In 1901, the Atlantic cod, the staple of fish and chips everywhere, could be found off the coast of Canada weighing 60 pounds. In recent years, they average 18.6 pounds, a 69 percent reduction. The fish had evolved.
The evolution is a response to human-induced pressures on the population, according to a paper by incoming UC Santa Cruz professor Eric Palkovacs.
Palkovacs’ paper, “The Overfishing Debate: an Eco-Evolutionary Perspective,” discusses how people are unknowingly causing the evolution of different characteristics, or traits, in wild populations. But these changes are not limited to cod — they’re happening everywhere.
“[The] range of human effects that can cause contemporary evolution is quite large, and ecological consequences can be quite widespread,” Palkovacs said. “By changing the traits of species, people can be changing the way ecosystems work.”

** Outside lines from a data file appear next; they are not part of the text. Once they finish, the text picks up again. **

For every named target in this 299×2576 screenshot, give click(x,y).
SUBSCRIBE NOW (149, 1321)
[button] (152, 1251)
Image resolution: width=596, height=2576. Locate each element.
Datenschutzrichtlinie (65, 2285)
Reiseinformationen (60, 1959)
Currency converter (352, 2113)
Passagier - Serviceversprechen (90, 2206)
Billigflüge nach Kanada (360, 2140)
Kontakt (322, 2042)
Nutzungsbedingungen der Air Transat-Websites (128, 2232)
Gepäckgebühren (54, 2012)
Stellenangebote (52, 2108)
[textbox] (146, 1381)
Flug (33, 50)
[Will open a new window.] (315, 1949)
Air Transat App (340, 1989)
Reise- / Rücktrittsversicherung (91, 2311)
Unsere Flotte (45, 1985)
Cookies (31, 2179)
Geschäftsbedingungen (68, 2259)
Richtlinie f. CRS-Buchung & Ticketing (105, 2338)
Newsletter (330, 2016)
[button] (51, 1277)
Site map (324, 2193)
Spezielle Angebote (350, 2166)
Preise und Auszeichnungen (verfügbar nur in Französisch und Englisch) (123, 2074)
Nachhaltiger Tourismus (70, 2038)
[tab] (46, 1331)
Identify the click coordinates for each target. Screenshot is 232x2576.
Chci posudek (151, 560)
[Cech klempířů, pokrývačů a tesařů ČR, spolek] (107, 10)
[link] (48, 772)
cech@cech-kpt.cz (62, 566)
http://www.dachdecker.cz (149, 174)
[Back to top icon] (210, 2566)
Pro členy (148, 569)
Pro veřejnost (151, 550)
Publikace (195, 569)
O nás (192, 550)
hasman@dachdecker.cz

Currently at Duke University in North Carolina, Palkovacs will be a faculty member at UCSC in July. Palkovacs’ research focuses on fish and fisheries, systems which he said are dramatically affected by human-induced evolution.
Stephan Munch, a fisheries ecologist for the National Oceanic and Atmospheric Association (NOAA), explained why fisheries are so affected by humans.
“In harvesting wild populations, we selectively kill the animals with traits we value, so these traits decrease in frequency,” Munch said. “We tend to harvest larger fish preferentially to smaller fish. This results in populations that mature earlier and at smaller sizes, which tend to produce fewer offspring.”
Palkovacs said these changes can also affect the diet of the fish, wreaking havoc on local food webs.
“When fish are smaller, sometimes the prey they consume changes because they no longer reach a large enough body size to consume some of the larger prey items,” Palkovacs said.
In fact, as Palkovacs and colleagues detail in another paper, “Fates Beyond Traits: Ecological Consequences of Human-Induced Trait Change,” these changes are not even limited to fish. Species everywhere are evolving in response to human pressures.
Climate change, pollution, dam building and trophy hunting are just a few of the issues that are causing species to change rapidly. In their paper, Palkovacs and colleagues report that evolution caused by people can occur two or three times faster than natural evolution.
“[One] major aspect of this area of research that is really an important point to emphasize is the speed at which these evolutionary changes are happening,” Palkovacs said.
These trait changes are widespread and caused by many factors, which could make overcoming them very difficult. Pearse, an evolutionary biologist working with NOAA, says different species require different techniques to mitigate these problems.
“It depends a lot on the life history and biology of the species that we’re looking at,” Pearse said. “It’s going to be really different for different species.”
However, Palkovacs said not all of these trait changes need to be mitigated. Despite the extensive research that has been conducted on the damaging effects of human-induced change, he said there are a few circumstances in which it has actually had a positive effect on the environment.
Species can respond to human effects by evolving greater resistance to environmental change, Palkovacs said. This actually helps buffer the entire ecosystem against future impacts. Research on these positive effects is rare, however Palkovacs said that might be because of how hard the effects are to study.
“[That’s] a very difficult process to actually study because your evidence becomes the absence of change, and it’s very hard to study the absence of change,” Palkovacs said.
Human-induced evolution will continue to be the focus of Palkovacs’ work when he begins at UCSC, which he said he is very excited about.
“It provides the ideal environment for me to explore my research interests,” Palkovacs said. “My major research objectives will be to continue to explore these linkages between contemporary evolutionary processes and ecological processes.”